- Dataset content -

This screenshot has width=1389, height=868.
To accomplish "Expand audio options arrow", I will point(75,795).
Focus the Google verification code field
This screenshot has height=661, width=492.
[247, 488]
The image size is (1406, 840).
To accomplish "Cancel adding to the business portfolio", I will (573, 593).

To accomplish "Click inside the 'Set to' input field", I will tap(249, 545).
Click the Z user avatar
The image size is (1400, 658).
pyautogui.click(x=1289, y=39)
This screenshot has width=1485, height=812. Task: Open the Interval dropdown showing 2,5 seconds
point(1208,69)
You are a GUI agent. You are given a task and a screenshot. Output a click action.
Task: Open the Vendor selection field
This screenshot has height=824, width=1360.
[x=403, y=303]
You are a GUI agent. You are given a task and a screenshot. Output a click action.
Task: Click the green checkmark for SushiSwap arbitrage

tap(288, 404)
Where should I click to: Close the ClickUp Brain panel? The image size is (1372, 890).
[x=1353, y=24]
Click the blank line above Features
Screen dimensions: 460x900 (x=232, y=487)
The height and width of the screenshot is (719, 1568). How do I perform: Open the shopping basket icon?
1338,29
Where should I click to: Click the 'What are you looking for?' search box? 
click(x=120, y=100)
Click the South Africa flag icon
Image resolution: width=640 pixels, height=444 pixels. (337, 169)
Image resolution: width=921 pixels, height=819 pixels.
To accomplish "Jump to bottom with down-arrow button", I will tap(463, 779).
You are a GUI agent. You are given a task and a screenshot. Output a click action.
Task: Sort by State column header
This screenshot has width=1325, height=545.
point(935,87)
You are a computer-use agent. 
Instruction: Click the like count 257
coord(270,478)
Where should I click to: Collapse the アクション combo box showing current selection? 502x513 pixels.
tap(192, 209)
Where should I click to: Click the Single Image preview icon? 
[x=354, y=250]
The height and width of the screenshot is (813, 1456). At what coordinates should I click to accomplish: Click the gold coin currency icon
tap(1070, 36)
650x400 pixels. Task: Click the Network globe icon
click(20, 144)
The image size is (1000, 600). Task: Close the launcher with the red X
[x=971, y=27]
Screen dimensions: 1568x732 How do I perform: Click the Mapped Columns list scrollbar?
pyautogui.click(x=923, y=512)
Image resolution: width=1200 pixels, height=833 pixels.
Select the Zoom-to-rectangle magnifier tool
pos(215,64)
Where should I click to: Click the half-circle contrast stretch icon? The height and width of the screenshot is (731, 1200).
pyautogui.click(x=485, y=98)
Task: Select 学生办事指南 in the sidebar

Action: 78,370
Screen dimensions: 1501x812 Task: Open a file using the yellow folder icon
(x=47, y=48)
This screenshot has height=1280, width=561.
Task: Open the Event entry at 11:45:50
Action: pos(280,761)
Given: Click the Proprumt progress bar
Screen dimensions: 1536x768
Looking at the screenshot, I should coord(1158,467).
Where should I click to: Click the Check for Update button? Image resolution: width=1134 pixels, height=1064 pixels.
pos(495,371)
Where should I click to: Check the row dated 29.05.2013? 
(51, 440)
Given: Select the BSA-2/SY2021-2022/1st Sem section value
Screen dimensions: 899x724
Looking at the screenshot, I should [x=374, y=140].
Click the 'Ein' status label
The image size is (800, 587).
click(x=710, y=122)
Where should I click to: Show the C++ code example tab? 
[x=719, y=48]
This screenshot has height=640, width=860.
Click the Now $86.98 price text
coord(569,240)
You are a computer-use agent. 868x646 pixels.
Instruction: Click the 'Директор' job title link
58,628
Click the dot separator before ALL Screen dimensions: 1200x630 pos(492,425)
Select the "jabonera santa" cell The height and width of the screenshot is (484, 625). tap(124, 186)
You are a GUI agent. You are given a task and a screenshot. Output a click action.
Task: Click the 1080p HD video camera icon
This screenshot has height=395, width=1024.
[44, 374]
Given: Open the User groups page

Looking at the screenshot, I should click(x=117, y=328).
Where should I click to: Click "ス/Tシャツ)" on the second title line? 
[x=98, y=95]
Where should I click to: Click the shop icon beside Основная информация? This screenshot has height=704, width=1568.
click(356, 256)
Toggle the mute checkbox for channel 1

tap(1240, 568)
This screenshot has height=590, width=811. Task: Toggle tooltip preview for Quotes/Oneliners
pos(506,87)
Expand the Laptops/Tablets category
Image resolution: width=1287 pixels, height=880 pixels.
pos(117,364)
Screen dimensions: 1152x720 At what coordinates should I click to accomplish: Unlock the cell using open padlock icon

- Requirement -
Write out every entry word for word.

- Task result -
This screenshot has width=1389, height=868.
To accomplish "Expand audio options arrow", I will point(75,795).
Focus the Google verification code field
This screenshot has height=661, width=492.
[247, 488]
The image size is (1406, 840).
To accomplish "Cancel adding to the business portfolio", I will (573, 593).

To accomplish "Click inside the 'Set to' input field", I will tap(249, 545).
Click the Z user avatar
The image size is (1400, 658).
pyautogui.click(x=1289, y=39)
This screenshot has width=1485, height=812. Task: Open the Interval dropdown showing 2,5 seconds
point(1208,69)
You are a GUI agent. You are given a task and a screenshot. Output a click action.
Task: Open the Vendor selection field
This screenshot has height=824, width=1360.
[x=403, y=303]
You are a GUI agent. You are given a task and a screenshot. Output a click action.
Task: Click the green checkmark for SushiSwap arbitrage

tap(288, 404)
Where should I click to: Close the ClickUp Brain panel? The image size is (1372, 890).
[x=1353, y=24]
Click the blank line above Features
Screen dimensions: 460x900 (x=232, y=487)
The height and width of the screenshot is (719, 1568). How do I perform: Open the shopping basket icon?
1338,29
Where should I click to: Click the 'What are you looking for?' search box? 
click(x=120, y=100)
Click the South Africa flag icon
Image resolution: width=640 pixels, height=444 pixels. (337, 169)
Image resolution: width=921 pixels, height=819 pixels.
To accomplish "Jump to bottom with down-arrow button", I will tap(463, 779).
You are a GUI agent. You are given a task and a screenshot. Output a click action.
Task: Sort by State column header
This screenshot has width=1325, height=545.
point(935,87)
You are a computer-use agent. 
Instruction: Click the like count 257
coord(270,478)
Where should I click to: Collapse the アクション combo box showing current selection? 502x513 pixels.
tap(192, 209)
Where should I click to: Click the Single Image preview icon? 
[x=354, y=250]
The height and width of the screenshot is (813, 1456). At what coordinates should I click to accomplish: Click the gold coin currency icon
tap(1070, 36)
650x400 pixels. Task: Click the Network globe icon
click(20, 144)
The image size is (1000, 600). Task: Close the launcher with the red X
[x=971, y=27]
Screen dimensions: 1568x732 How do I perform: Click the Mapped Columns list scrollbar?
pyautogui.click(x=923, y=512)
Image resolution: width=1200 pixels, height=833 pixels.
Select the Zoom-to-rectangle magnifier tool
pos(215,64)
Where should I click to: Click the half-circle contrast stretch icon? The height and width of the screenshot is (731, 1200).
pyautogui.click(x=485, y=98)
Task: Select 学生办事指南 in the sidebar

Action: 78,370
Screen dimensions: 1501x812 Task: Open a file using the yellow folder icon
(x=47, y=48)
This screenshot has height=1280, width=561.
Task: Open the Event entry at 11:45:50
Action: pos(280,761)
Given: Click the Proprumt progress bar
Screen dimensions: 1536x768
Looking at the screenshot, I should coord(1158,467).
Where should I click to: Click the Check for Update button? Image resolution: width=1134 pixels, height=1064 pixels.
pos(495,371)
Where should I click to: Check the row dated 29.05.2013? 
(51, 440)
Given: Select the BSA-2/SY2021-2022/1st Sem section value
Screen dimensions: 899x724
Looking at the screenshot, I should [x=374, y=140].
Click the 'Ein' status label
The image size is (800, 587).
click(x=710, y=122)
Where should I click to: Show the C++ code example tab? 
[x=719, y=48]
This screenshot has height=640, width=860.
Click the Now $86.98 price text
coord(569,240)
You are a computer-use agent. 868x646 pixels.
Instruction: Click the 'Директор' job title link
58,628
Click the dot separator before ALL Screen dimensions: 1200x630 pos(492,425)
Select the "jabonera santa" cell The height and width of the screenshot is (484, 625). tap(124, 186)
You are a GUI agent. You are given a task and a screenshot. Output a click action.
Task: Click the 1080p HD video camera icon
This screenshot has height=395, width=1024.
[44, 374]
Given: Open the User groups page

Looking at the screenshot, I should click(x=117, y=328).
Where should I click to: Click "ス/Tシャツ)" on the second title line? 
[x=98, y=95]
Where should I click to: Click the shop icon beside Основная информация? This screenshot has height=704, width=1568.
click(356, 256)
Toggle the mute checkbox for channel 1

tap(1240, 568)
This screenshot has height=590, width=811. Task: Toggle tooltip preview for Quotes/Oneliners
pos(506,87)
Expand the Laptops/Tablets category
Image resolution: width=1287 pixels, height=880 pixels.
pos(117,364)
Screen dimensions: 1152x720 At what coordinates should I click to accomplish: Unlock the cell using open padlock icon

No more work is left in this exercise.